The history of high-rise buildings in Manila began with the construction of the eight-story Manila Hotel in 1912, which is considered the first modern high-rise building in the Philippines. At that time the country was under U.S control, which affected Manila’s development. The construction of high-rise buildings later shifted from the City of Manila to its surrounding area, including the transformation of Makati into the country's financial and business center in the 1960s (Wikipedia 2016). However, the city’s early modernization has been more recently accelerated in our era of neoliberal globalization. The effects are both awe inspiring and horrifying as harbingers of our urban future.

 

   In their edited Book Evil Paradises: Dreamworlds of Neoliberalism (2007), Davis and Monk paint an architecturally innovative picture of urban paradises in today’s global cities. However, this picture of the growing demand for five-star hotels and mega shopping malls that cater to the wealthy elite is grimly paired with the spatial segregation of the majority of city residents. The working poor are marginalized, left with unsanitary dwellings and dangerous working conditions along with low wages.

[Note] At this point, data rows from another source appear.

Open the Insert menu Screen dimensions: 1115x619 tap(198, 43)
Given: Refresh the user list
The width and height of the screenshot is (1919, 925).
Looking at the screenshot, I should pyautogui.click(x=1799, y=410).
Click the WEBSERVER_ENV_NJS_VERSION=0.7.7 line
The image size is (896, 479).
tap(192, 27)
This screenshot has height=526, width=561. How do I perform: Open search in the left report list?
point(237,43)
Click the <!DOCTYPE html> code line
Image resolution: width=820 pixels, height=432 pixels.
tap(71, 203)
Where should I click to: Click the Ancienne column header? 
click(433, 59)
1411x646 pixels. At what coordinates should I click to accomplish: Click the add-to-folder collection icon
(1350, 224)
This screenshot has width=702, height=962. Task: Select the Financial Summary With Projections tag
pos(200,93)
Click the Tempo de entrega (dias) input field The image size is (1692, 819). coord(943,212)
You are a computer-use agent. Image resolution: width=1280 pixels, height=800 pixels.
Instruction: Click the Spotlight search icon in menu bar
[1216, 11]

   Davis and Monks Evil Paradises gives readers a picture of unbounded wealth, uncontrolled consumption and consumerism at the expense of the historical vernacular spaces of cities, all while increasing the vast socio-economic differences of its people. The Author describes the capitalist utopian urban city where any fantasy is possible in a world of transnational commerce and luxury consumption. The chapters in this edited volume give us a glimpse into the ways that many of the world’s global cities mimic the wealthy grandeur of American cities like Palm Springs, California and Miami, Florida, cities known for their excessive and indulgent lifestyles. Yet many of these cities described, such as Kabul, Afghanistan or Medellin, Columbia are located in countries devastated by poverty, war, and corruption. Manila too, it turns out, mimics an idealized California, and is replete with evil paradises.


Wikamapia 2016

A prime example of an evil paradise is the Grande Hyatt Manila, which broke ground in 2007 and was completed in 2017 (Wikipedia 2017). The hotel was constructed on land that belonged to the city and housed local businesses and homes. The hotel is now a now a capitalistic sanctuary for the international elite and wealthy.

 

   In Armor Maclang’s “With Skyscrapers Dotting Metro Manila skyline, developers look to nearby areas for growth”(2015), we find a city that has transformed into a bustling metropolis with an increasing abundance of skyscrapers and real estate developers who are capitalizing on the demand for luxury properties. One example that Maclang gives us is Vista Lands, a master planned community in southern Metro Manila, which will occupy more than thirty-Seven hundred acres. It is an upscale gated community located in Albang with a lifestyle center, retail shopping, sports complex, hospital and several educational institutions. A second example that Maclang shows us is the master planned community being designed by Megaworld, a Beverly Hills themed township also in Alabang. This will be an exclusive residential area with homes as large as 8600 Square feet with onsite Beverly Hills themed amenities that include a club house and a Rodeo Drive shopping district. With Metro Manila overflowing its capacity with nearly 16 million people, the space available to the urban poor will be aggressively compressed, as developers and transnational elite consume vast areas of prime real estate in Manila.